[Recorded data]
════════

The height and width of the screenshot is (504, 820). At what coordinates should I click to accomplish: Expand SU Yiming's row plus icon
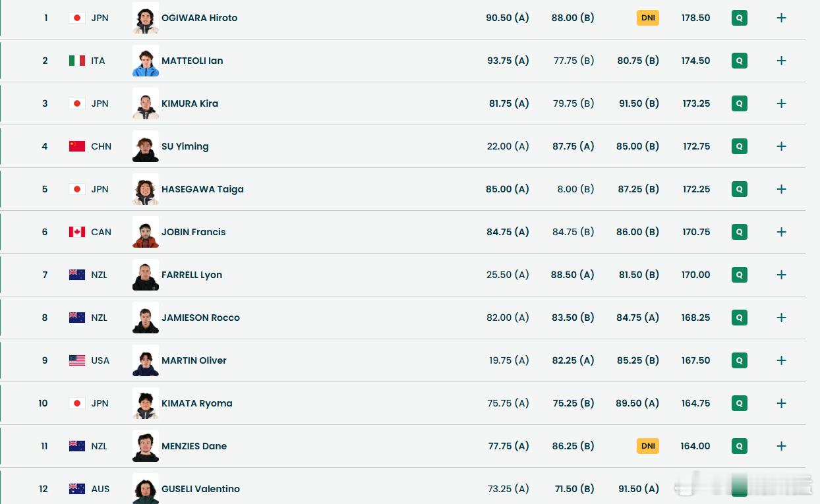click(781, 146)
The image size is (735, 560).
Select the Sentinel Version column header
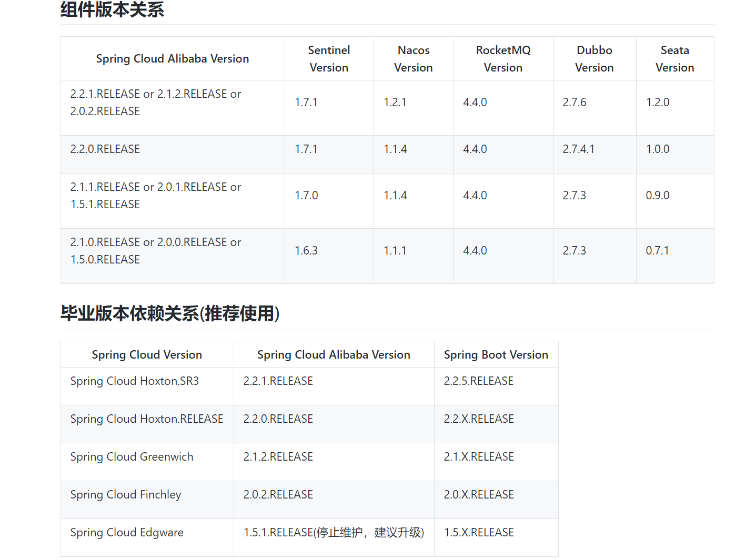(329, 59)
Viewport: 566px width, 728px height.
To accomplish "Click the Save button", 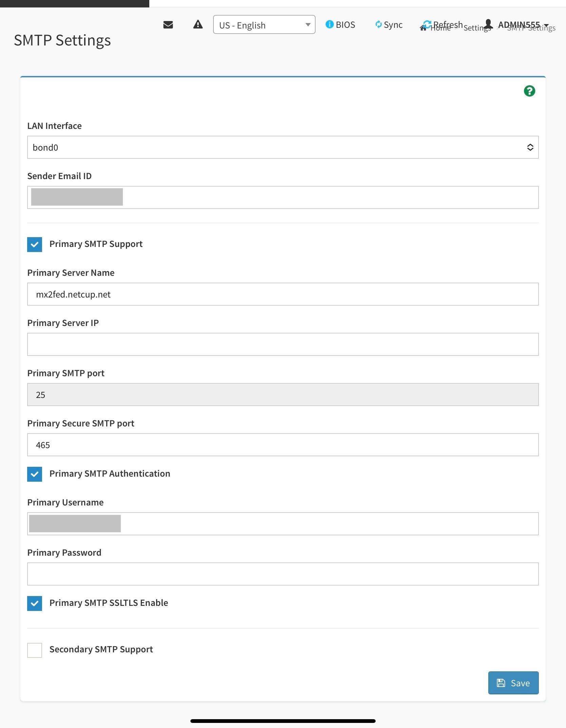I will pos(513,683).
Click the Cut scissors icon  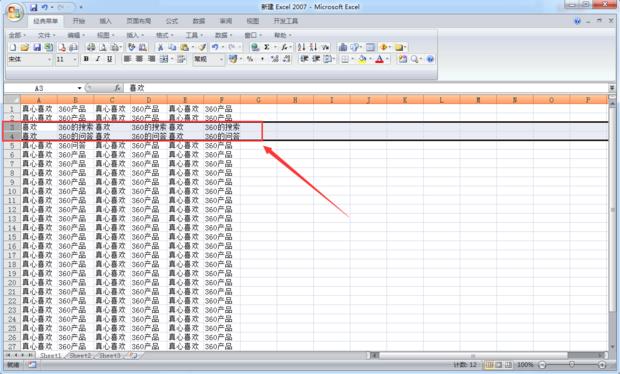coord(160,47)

════════

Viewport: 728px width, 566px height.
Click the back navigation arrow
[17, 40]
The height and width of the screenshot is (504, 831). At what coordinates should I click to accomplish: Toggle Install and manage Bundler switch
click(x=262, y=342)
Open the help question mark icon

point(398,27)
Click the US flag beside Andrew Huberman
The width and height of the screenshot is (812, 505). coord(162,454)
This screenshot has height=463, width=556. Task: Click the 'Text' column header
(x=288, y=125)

════════

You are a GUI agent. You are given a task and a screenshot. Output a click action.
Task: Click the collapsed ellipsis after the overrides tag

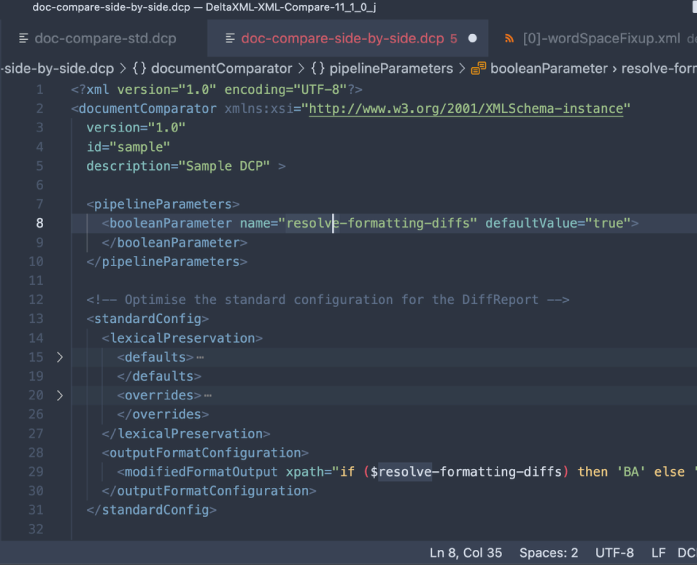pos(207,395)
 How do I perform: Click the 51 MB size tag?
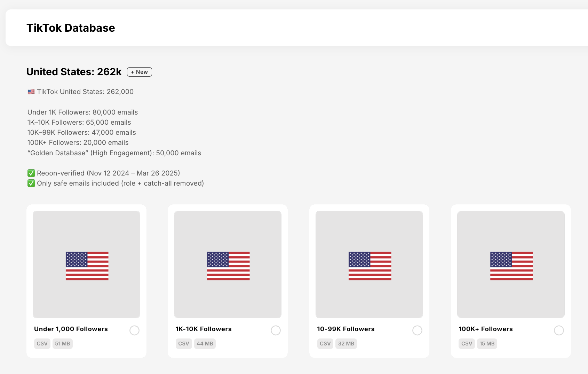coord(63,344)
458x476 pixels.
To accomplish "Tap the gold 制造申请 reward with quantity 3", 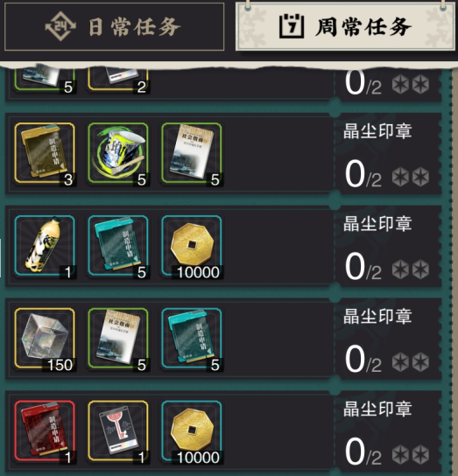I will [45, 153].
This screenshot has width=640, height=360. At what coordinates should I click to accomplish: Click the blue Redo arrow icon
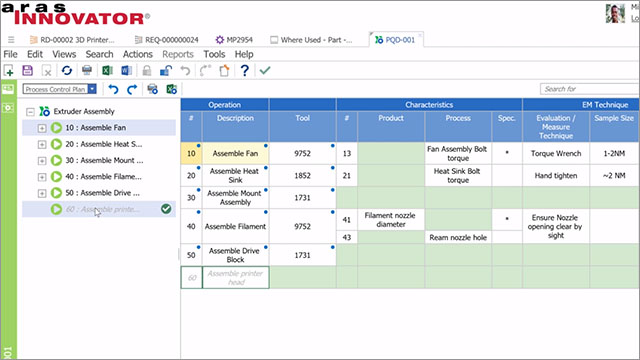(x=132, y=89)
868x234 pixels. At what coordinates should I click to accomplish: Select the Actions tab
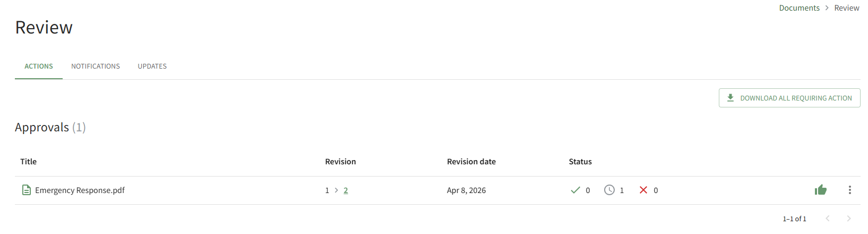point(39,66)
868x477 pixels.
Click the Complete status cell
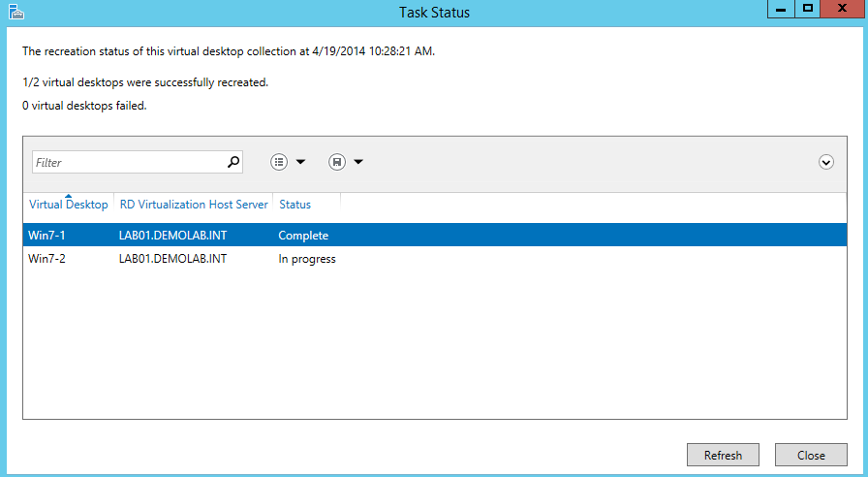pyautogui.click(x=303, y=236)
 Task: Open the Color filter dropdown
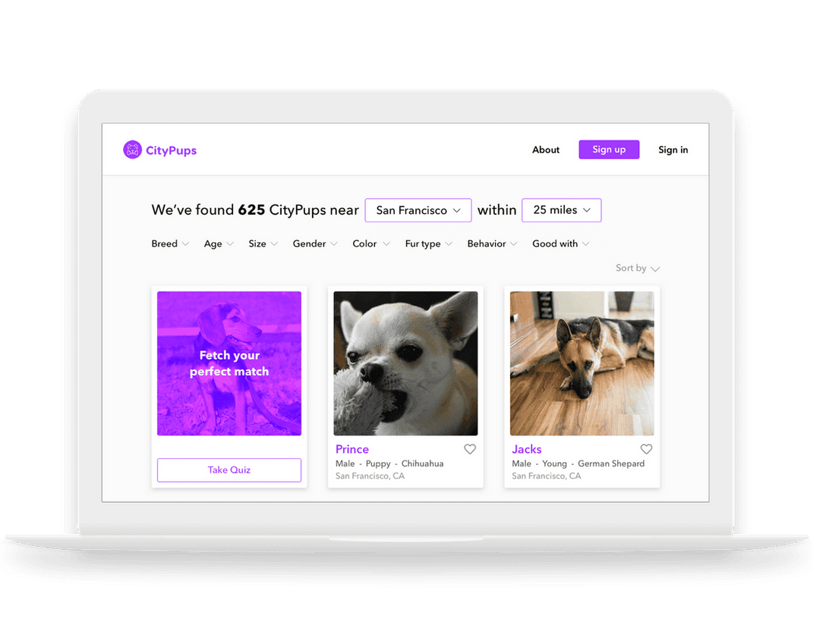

════════

# What is required
With pictures omitted, repeat the entries above word for word from the line holding "You are a GUI" down to the line holding "458x476 pixels.", keeping both of those lines.

# Result for this task
You are a GUI agent. You are given a task and a screenshot. Output a click action.
Task: Click the collapsed ellipsis after the overrides tag

pos(207,395)
 How do I perform: Click the 51 MB size tag?
coord(63,344)
458x476 pixels.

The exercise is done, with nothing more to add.